▸ **Selected passage**:

########

Re: Conflict detection for multiple_unique_conflicts in logical replication

From: Dilip Kumar <dilipbalaut(at)gmail(dot)com>
To: Nisha Moond <nisha(dot)moond412(at)gmail(dot)com>
Cc: PostgreSQL Hackers <pgsql-hackers(at)lists(dot)postgresql(dot)org>, Amit Kapila <amit(dot)kapila16(at)gmail(dot)com>, "Zhijie Hou (Fujitsu)" <houzj(dot)fnst(at)fujitsu(dot)com>, "Hayato Kuroda (Fujitsu)" <kuroda(dot)hayato(at)fujitsu(dot)com>
Subject: Re: Conflict detection for multiple_unique_conflicts in logical replication
Date: 2025-03-11 05:40:12
Message-ID: CAFiTN-vxAo543mMG_xNr4rwPbydRN0T4UsfExGeTDjmX1Rq0Ww@mail.gmail.com
Views: Raw Message | Whole Thread | Download mbox | Resend email
Thread:
Lists: pgsql-hackers

On Thu, Feb 20, 2025 at 5:01 PM Nisha Moond <nisha(dot)moond412(at)gmail(dot)com> wrote:
>
> Hi Hackers,
> (CCing people involved in related discussions)
>
> I am starting this thread to propose a new conflict detection type
> "multiple_unique_conflicts" that identifies when an incoming row
> during logical replication violates more than one UNIQUE constraint.
> If multiple constraints (such as the primary key/replica identity
> along with additional unique indexes) are violated for the same
> incoming tuple, the apply_worker will trigger a dedicated
> multiple_unique_conflicts conflict.
>
> ----
> ISSUE:
> ----
> Currently, when the apply_worker encounters an 'insert_exists'
> conflict (where the incoming row conflicts with an existing row based
> on the replica identity), it logs the conflict and errors out
> immediately. If the user tries to resolve this manually by deleting
> the conflicting row, the apply worker may fail again due to another
> unique constraint violation on a different column. This forces users
> to fix conflicts one by one, making resolution tedious and
> inefficient.

########

▸ **Data lines**:

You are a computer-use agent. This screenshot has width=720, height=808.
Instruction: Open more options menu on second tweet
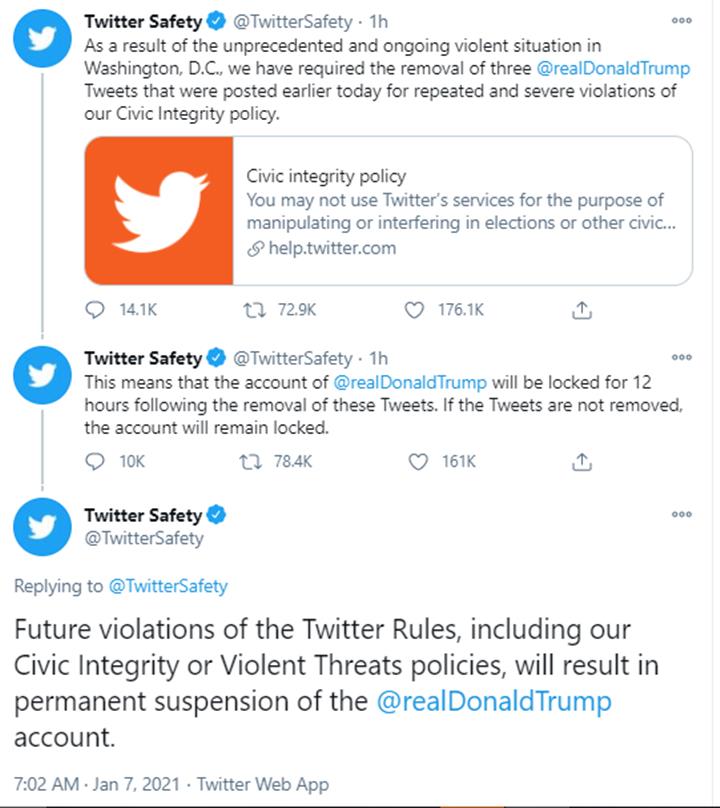click(681, 357)
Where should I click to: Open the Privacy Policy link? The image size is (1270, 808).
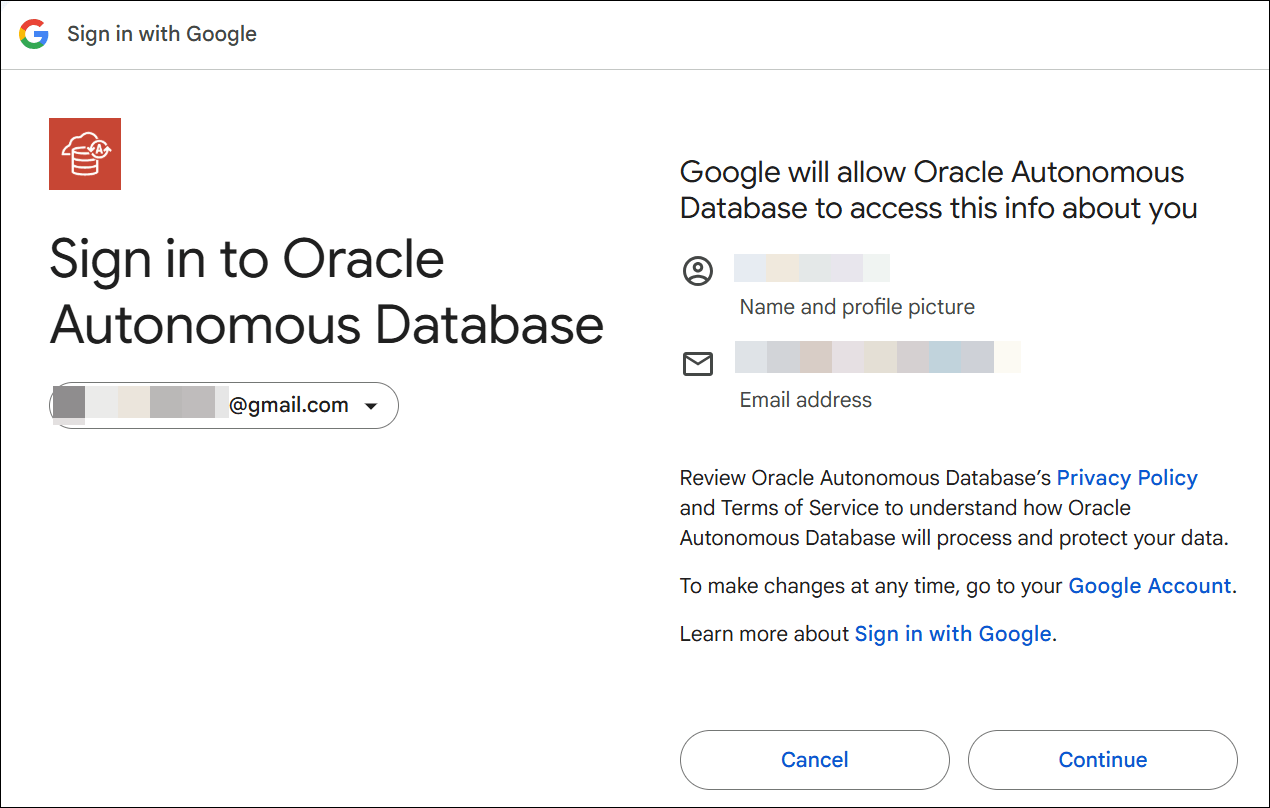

########

▸ **What you need to do**: Rewrite everything in the message from "On Thu, Feb" down to "in related discussions)", changing "discussions" to "threads".

▸ **Final result**:
On Thu, Feb 20, 2025 at 5:01 PM Nisha Moond <nisha(dot)moond412(at)gmail(dot)com> wrote:
>
> Hi Hackers,
> (CCing people involved in related threads)